While I never flew them, I had the honor of commanding two different detachments of AV-8B Harriers at sea. They’re amazing aircraft, the most difficult jet to fly in the inventory, but perfectly suited for the Marine Corps’ mission. And, almost 106 years to the day that the last Harrier pilot was graduated from training, we also honor America’s first dogfights during WWI that ultimately led to the first American ace a month later.
According to History.com, “Six days after being assigned for the first time to the western front, two American pilots from the U.S. First Aero Squadron engaged in America’s first aerial dogfight with enemy aircraft. In a battle fought almost directly over the Allied Squadron Aerodome at Toul, France, U.S. fliers Douglas Campbell and Alan Winslow succeeded in shooting down two German two-seaters. By the end of May, Campbell had shot down five enemy aircraft, making him the first American to qualify as a “flying ace” in World War I.
“The First Aero Squadron, organized in 1914 after the outbreak of World War I, undertook its first combat mission on March 19, 1917, in support of the 7,000 U.S. troops that invaded Mexico to capture Mexican revolutionary Pancho Villa. Despite numerous mechanical and navigational problems, the American fliers flew hundreds of scouting missions for U.S. Brigadier General John J. Pershing and gained important experience that would later be used over the battlefields of Europe in World War I.
“In early skirmishes, slow-moving reconnaissance planes would take pot shots at each other with service pistols and rifles. Ground crews started mounting machine guns in front of the observer’s position, but they were hard to aim around the propeller, wings and struts.

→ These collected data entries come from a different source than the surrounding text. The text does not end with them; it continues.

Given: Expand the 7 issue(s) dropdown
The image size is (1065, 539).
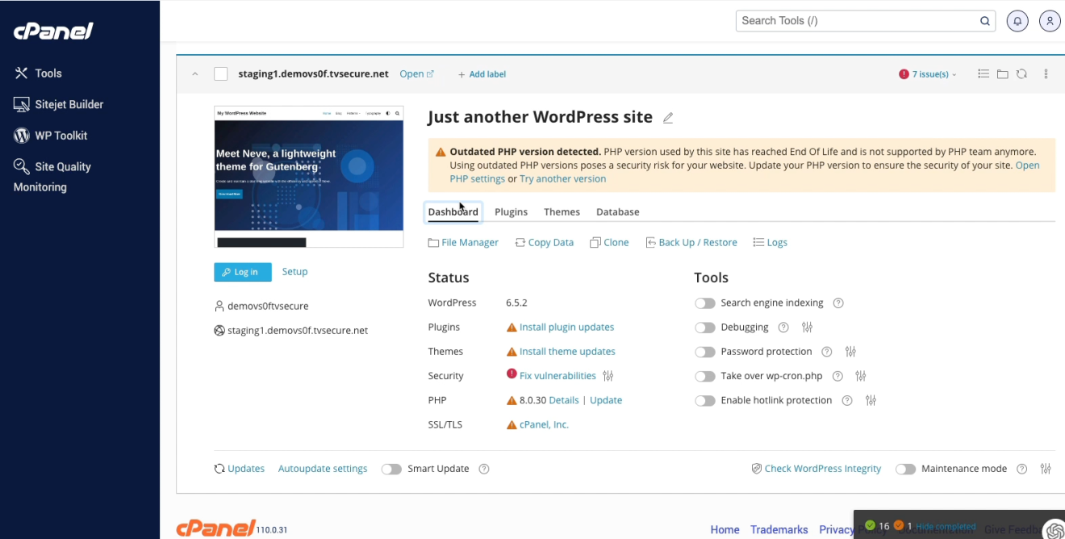Looking at the screenshot, I should (927, 73).
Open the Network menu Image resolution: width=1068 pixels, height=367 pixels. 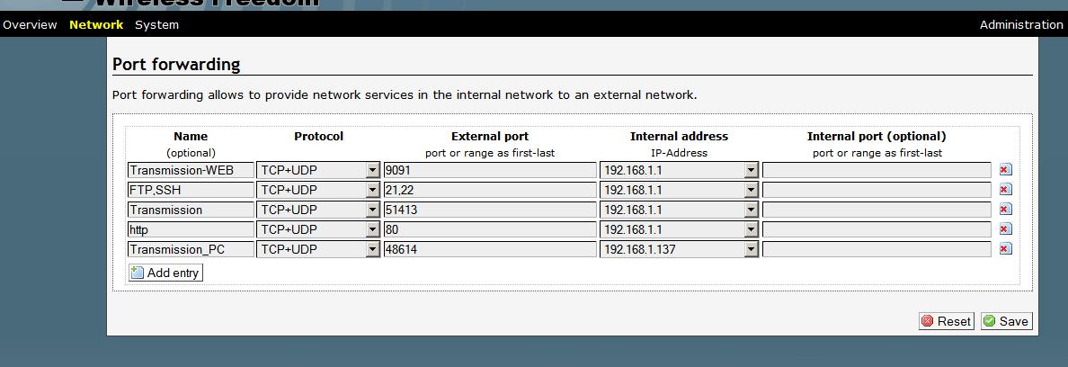pyautogui.click(x=96, y=25)
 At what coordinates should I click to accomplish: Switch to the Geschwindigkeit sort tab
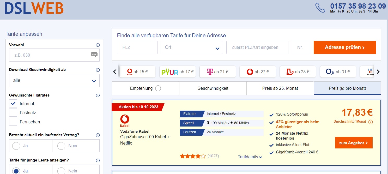[213, 88]
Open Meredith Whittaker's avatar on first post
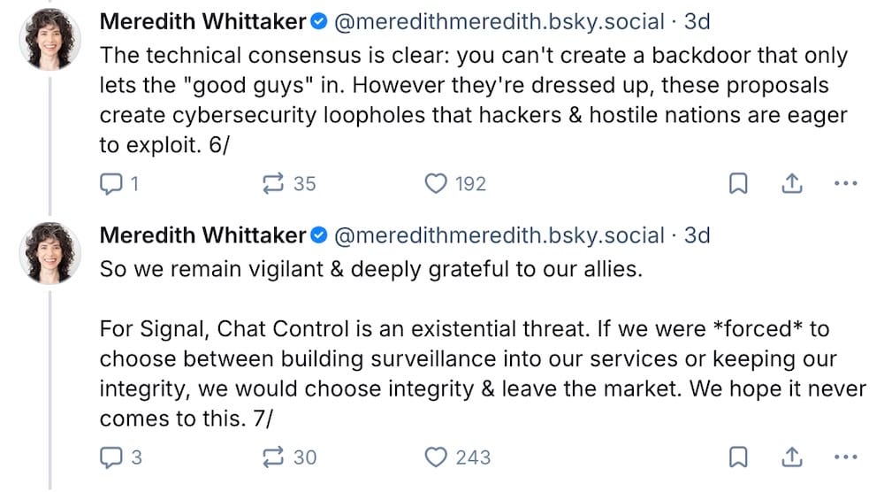Viewport: 884px width, 492px height. coord(50,40)
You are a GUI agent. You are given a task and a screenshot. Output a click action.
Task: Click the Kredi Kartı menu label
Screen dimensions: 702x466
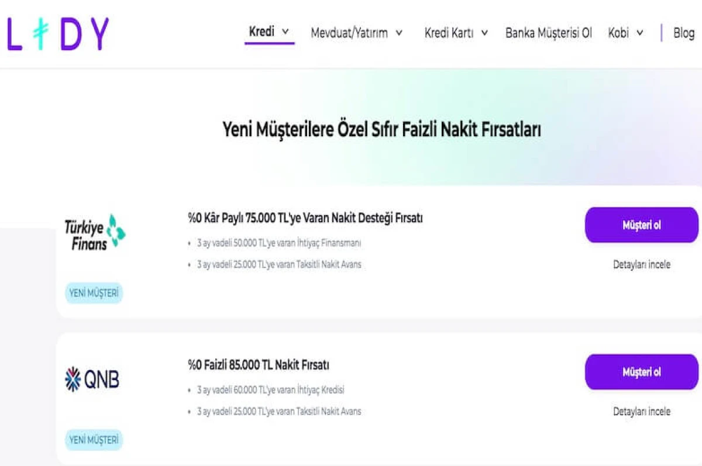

Allegedly, a photo of the First Aero Squadron in France. Courtesy Flickr.
“The breakthrough invention was the ‘interrupter gear’ or ‘synchronization gear,’ which allowed a front-mounted machine gun to fire a continuous barrage of bullets safely through the plane’s rotating propeller blades. All pilots had to do was aim the nose of the plane at the enemy and fire.
“Dutch-born engineer Anthony Fokker is credited with developing the first synchronization gear for the German army which he mounted on the single-seat Fokker E.1 in 1915. The lightweight plane was so nimble and deadly that the Allies nicknamed it the “Fokker Scourge.”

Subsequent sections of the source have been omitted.